- Work to complete: Scan the lines below for "agent" and copy the matches.
........
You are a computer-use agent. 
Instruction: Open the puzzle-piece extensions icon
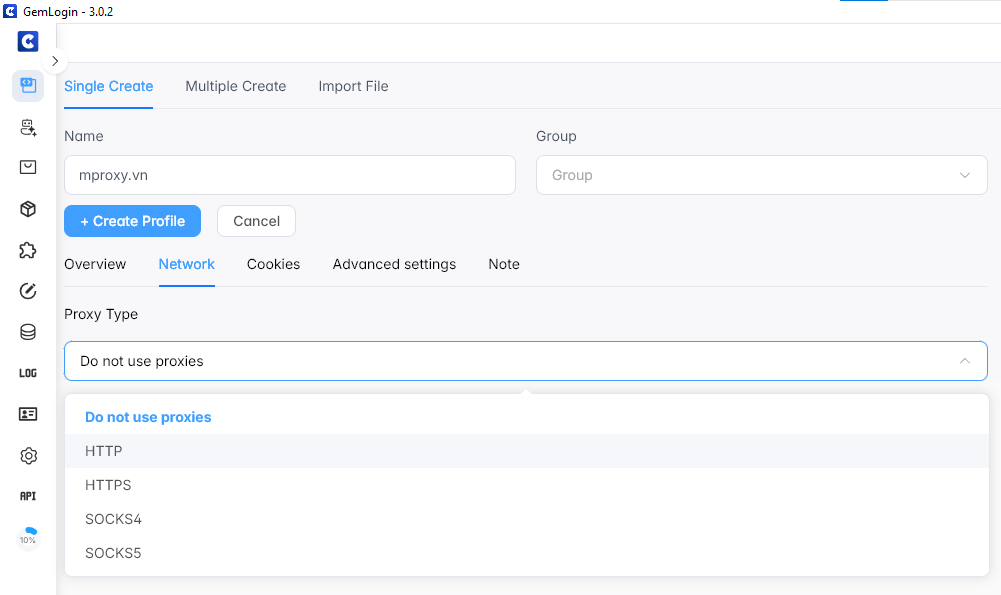point(28,250)
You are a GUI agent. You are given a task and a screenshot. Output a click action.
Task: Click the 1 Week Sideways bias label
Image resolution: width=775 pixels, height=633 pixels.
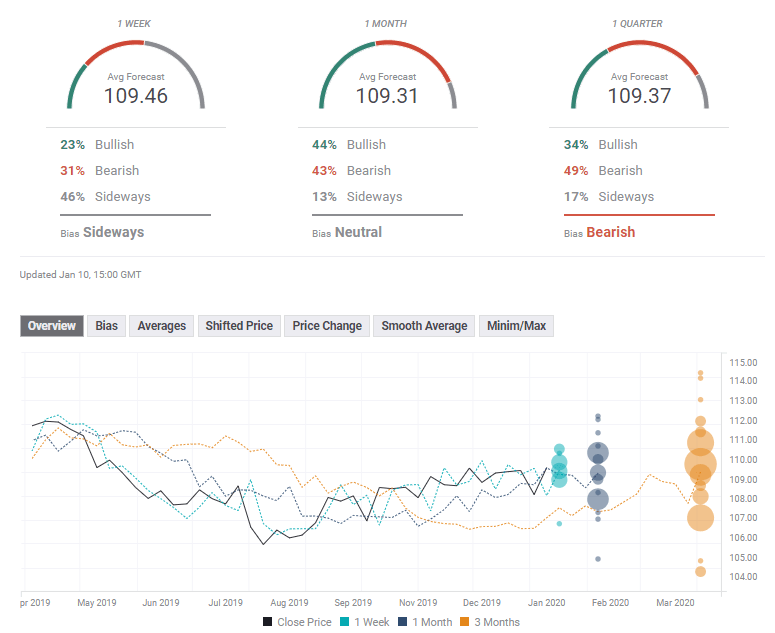pos(113,232)
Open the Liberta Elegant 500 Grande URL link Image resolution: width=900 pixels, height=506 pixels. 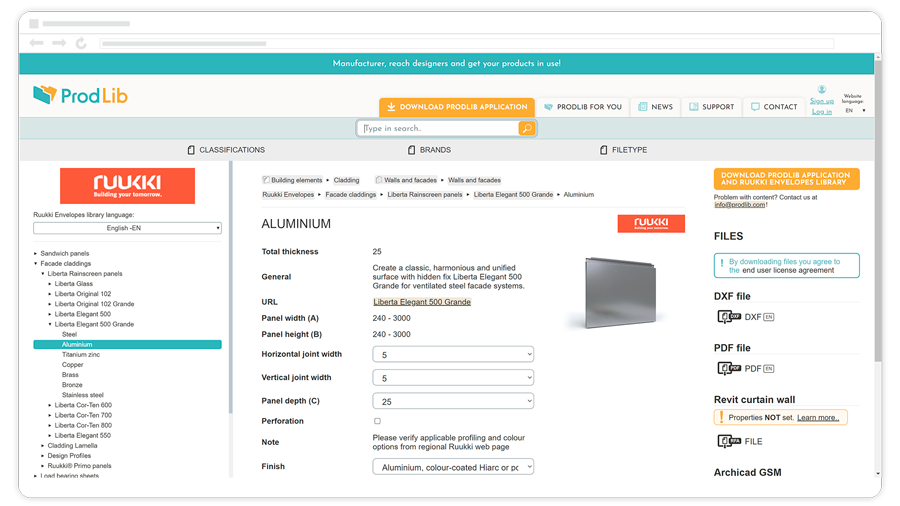pos(422,302)

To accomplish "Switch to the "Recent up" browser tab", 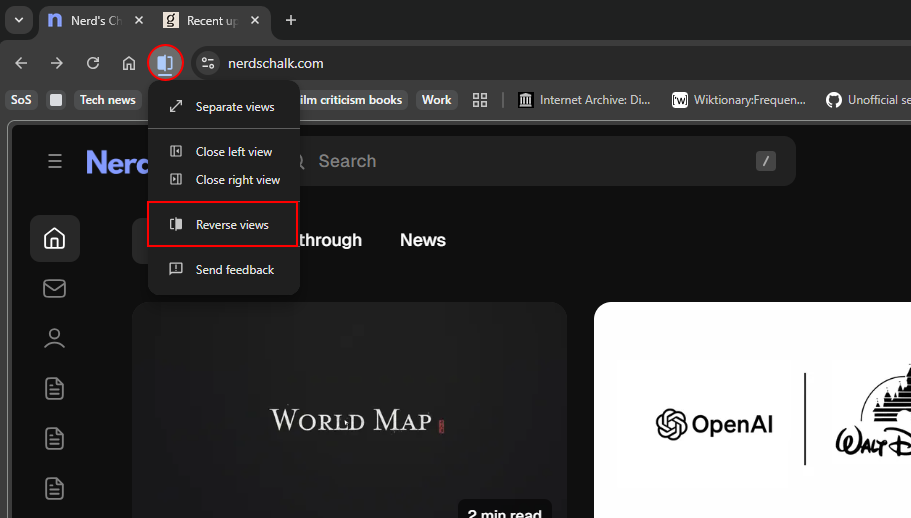I will point(210,20).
........
- Solution to the problem:
You are a computer-use agent. 
You are a GUI agent. You are given a task and a screenshot. Output a click action.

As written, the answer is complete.